* [WORK INSTRUCTIONS] From the entries below, please output exactly the lines starting at the one containing "Task: Open help" and ending at the one containing "The height and width of the screenshot is (396, 400).", both included.

* [WORKING DATA]
*** Begin section ***

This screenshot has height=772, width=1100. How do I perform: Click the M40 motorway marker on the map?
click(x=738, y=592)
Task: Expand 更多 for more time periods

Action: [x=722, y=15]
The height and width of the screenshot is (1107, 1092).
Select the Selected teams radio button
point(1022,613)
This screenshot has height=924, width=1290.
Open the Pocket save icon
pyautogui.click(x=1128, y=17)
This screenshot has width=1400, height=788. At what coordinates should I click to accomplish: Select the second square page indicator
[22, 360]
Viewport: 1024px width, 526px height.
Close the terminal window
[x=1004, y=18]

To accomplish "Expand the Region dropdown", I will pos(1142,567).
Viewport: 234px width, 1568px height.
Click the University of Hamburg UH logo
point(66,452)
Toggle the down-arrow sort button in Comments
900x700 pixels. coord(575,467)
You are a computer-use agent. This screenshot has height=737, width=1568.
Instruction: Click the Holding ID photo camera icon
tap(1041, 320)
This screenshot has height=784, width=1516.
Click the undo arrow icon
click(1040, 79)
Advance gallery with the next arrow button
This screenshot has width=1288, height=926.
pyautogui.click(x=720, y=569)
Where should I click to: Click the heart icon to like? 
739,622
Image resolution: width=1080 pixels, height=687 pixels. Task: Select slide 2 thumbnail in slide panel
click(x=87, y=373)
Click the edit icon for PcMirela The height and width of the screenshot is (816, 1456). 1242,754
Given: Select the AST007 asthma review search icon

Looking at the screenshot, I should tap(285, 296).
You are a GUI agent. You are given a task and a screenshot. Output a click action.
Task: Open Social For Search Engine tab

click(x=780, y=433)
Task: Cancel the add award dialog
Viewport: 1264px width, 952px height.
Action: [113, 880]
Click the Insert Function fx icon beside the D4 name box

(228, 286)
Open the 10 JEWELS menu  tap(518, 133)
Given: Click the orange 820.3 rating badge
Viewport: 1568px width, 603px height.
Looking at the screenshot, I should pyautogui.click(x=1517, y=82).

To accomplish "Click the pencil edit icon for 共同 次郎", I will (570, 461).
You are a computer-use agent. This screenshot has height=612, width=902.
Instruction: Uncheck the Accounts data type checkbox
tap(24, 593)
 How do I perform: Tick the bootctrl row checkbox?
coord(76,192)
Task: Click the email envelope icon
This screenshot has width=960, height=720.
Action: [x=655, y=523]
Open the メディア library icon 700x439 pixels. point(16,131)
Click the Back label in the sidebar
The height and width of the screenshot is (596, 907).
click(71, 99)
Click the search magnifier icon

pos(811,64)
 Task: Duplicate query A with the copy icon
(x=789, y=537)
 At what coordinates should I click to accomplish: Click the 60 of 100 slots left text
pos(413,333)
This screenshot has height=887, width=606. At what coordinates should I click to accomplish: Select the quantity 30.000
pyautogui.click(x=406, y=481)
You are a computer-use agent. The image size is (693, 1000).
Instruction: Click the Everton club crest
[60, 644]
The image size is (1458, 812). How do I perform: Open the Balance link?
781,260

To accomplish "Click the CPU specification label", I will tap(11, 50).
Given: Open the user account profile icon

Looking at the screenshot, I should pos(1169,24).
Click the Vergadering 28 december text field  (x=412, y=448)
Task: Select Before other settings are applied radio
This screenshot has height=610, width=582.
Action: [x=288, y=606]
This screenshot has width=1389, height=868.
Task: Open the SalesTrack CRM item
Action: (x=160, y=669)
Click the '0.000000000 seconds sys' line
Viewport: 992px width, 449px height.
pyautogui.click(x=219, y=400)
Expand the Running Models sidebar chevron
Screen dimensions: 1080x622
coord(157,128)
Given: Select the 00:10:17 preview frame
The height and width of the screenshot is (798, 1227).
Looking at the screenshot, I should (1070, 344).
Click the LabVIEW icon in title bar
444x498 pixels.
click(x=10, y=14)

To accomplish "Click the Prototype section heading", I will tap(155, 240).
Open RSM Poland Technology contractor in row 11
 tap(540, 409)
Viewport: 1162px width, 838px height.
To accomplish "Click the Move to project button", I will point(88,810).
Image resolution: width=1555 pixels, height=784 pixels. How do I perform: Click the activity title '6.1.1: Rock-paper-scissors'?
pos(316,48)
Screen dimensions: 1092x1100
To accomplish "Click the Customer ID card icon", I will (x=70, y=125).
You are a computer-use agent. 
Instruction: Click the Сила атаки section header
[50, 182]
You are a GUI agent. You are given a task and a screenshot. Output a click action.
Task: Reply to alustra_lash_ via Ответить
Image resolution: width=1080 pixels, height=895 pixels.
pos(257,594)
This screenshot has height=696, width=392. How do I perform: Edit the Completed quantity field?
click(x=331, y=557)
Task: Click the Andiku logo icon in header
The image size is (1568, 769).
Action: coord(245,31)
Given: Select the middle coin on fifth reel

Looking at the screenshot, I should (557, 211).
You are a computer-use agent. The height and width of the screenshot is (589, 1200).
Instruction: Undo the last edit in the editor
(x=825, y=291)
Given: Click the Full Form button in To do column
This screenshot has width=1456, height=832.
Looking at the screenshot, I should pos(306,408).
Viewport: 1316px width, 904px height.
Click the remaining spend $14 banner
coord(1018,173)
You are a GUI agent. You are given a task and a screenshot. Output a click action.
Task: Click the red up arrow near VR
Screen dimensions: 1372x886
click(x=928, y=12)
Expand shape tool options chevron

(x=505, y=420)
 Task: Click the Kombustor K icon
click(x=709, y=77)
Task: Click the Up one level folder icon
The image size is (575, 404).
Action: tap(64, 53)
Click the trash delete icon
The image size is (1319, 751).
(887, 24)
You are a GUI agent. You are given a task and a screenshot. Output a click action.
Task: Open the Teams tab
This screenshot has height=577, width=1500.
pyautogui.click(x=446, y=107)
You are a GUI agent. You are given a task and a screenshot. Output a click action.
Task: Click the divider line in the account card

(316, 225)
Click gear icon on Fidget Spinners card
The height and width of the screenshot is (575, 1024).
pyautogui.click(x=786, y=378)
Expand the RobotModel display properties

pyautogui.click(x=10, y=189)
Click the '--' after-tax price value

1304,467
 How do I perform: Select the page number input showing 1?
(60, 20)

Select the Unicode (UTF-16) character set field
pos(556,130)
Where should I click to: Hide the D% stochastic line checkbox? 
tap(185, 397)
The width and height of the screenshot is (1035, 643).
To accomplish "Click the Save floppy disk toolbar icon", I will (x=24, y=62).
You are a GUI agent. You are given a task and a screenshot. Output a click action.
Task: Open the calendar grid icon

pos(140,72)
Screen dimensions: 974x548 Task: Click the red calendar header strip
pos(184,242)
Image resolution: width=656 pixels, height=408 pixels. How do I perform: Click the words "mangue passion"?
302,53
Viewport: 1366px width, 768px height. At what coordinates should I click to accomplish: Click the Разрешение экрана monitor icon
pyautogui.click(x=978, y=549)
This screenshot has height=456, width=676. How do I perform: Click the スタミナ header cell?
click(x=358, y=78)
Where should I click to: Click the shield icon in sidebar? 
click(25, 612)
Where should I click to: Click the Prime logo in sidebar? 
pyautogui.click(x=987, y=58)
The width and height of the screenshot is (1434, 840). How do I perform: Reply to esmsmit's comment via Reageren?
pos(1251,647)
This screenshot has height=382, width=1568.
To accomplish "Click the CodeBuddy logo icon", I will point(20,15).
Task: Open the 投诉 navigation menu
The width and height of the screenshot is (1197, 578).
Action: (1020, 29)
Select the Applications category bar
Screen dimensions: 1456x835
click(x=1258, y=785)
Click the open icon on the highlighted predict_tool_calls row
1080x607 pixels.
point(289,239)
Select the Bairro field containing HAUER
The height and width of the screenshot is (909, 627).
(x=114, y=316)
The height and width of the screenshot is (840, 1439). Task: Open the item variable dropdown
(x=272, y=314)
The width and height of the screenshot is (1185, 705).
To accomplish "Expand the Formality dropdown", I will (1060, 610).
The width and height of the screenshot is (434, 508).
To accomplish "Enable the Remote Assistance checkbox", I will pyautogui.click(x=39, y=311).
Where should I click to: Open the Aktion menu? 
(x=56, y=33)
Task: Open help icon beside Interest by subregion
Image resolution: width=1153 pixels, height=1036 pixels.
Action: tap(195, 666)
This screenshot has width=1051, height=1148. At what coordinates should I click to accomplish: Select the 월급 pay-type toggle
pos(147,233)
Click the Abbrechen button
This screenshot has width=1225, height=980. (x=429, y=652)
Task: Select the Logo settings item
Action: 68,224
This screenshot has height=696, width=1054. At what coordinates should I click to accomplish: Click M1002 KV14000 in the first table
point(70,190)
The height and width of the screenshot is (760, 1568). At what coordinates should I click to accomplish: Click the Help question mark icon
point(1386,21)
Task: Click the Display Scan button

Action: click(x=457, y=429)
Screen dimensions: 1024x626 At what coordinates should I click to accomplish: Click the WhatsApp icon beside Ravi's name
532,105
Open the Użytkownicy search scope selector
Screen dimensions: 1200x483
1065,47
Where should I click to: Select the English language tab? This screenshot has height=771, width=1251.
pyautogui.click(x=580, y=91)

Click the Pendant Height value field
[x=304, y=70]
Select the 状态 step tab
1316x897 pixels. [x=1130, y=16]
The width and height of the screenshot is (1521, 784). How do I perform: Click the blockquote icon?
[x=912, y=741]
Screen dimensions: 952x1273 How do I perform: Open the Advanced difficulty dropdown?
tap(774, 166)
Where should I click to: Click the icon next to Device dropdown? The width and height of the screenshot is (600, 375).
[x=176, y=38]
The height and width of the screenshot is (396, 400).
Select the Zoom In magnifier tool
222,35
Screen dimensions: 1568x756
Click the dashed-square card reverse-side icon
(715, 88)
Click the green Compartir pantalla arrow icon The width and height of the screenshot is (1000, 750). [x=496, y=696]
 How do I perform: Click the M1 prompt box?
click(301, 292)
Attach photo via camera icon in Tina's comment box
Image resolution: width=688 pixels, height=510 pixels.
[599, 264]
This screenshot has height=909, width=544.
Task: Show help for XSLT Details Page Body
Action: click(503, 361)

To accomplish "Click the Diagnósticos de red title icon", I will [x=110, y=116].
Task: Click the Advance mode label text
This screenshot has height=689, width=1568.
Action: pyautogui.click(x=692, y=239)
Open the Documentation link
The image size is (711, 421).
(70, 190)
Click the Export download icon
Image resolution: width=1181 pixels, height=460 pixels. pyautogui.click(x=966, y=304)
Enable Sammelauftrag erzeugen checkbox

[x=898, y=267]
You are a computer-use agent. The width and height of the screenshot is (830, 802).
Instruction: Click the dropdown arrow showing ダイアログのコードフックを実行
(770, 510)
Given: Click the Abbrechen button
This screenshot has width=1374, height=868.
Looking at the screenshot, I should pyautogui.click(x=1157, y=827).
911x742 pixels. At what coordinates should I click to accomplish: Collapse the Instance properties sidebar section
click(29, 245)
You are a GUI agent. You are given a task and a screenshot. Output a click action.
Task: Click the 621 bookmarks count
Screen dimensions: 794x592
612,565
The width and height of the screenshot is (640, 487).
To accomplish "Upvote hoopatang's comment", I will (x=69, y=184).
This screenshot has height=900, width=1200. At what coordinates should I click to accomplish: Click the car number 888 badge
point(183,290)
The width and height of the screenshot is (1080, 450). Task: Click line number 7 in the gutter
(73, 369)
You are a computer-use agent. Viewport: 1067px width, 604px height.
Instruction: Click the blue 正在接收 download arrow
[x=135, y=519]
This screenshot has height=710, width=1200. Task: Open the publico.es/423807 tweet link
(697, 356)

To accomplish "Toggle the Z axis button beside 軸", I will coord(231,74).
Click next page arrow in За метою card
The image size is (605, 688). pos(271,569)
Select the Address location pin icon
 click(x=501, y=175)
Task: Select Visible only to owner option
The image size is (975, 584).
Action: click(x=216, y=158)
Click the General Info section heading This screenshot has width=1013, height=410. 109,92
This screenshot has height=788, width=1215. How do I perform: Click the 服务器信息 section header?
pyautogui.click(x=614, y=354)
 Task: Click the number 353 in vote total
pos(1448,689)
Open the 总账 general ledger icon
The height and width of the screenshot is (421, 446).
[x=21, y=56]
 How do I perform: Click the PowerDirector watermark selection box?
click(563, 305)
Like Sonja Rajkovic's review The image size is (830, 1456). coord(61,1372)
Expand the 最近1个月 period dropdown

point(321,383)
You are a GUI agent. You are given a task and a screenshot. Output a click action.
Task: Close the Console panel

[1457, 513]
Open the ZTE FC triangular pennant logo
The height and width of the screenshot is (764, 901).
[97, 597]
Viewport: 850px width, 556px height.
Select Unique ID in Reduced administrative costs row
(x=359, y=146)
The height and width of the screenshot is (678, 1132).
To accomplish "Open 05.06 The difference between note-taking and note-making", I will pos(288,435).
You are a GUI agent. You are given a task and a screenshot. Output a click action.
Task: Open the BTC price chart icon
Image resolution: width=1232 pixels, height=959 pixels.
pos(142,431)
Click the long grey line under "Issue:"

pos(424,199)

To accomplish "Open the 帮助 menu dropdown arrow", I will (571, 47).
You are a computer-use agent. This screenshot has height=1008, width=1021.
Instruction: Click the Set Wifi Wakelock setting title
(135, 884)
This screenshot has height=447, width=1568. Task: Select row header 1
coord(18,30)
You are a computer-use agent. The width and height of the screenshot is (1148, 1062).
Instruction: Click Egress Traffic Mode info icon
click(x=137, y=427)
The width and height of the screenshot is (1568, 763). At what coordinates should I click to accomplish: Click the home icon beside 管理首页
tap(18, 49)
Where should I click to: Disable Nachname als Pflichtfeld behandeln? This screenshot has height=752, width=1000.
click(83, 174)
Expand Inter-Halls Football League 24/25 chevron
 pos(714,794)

*** End section ***

* [RESULT FOR THIS EXERCISE]
Task: Open help icon beside Interest by subregion
Image resolution: width=1153 pixels, height=1036 pixels.
Action: tap(195, 666)
This screenshot has width=1051, height=1148. At what coordinates should I click to accomplish: Select the 월급 pay-type toggle
pos(147,233)
Click the Abbrechen button
This screenshot has width=1225, height=980. (x=429, y=652)
Task: Select the Logo settings item
Action: 68,224
This screenshot has height=696, width=1054. At what coordinates should I click to accomplish: Click M1002 KV14000 in the first table
point(70,190)
The height and width of the screenshot is (760, 1568). At what coordinates should I click to accomplish: Click the Help question mark icon
point(1386,21)
Task: Click the Display Scan button

Action: click(x=457, y=429)
Screen dimensions: 1024x626 At what coordinates should I click to accomplish: Click the WhatsApp icon beside Ravi's name
532,105
Open the Użytkownicy search scope selector
Screen dimensions: 1200x483
1065,47
Where should I click to: Select the English language tab? This screenshot has height=771, width=1251.
pyautogui.click(x=580, y=91)

Click the Pendant Height value field
[x=304, y=70]
Select the 状态 step tab
1316x897 pixels. [x=1130, y=16]
The width and height of the screenshot is (1521, 784). How do I perform: Click the blockquote icon?
[x=912, y=741]
Screen dimensions: 952x1273 How do I perform: Open the Advanced difficulty dropdown?
tap(774, 166)
Where should I click to: Click the icon next to Device dropdown? The width and height of the screenshot is (600, 375).
[x=176, y=38]
The height and width of the screenshot is (396, 400).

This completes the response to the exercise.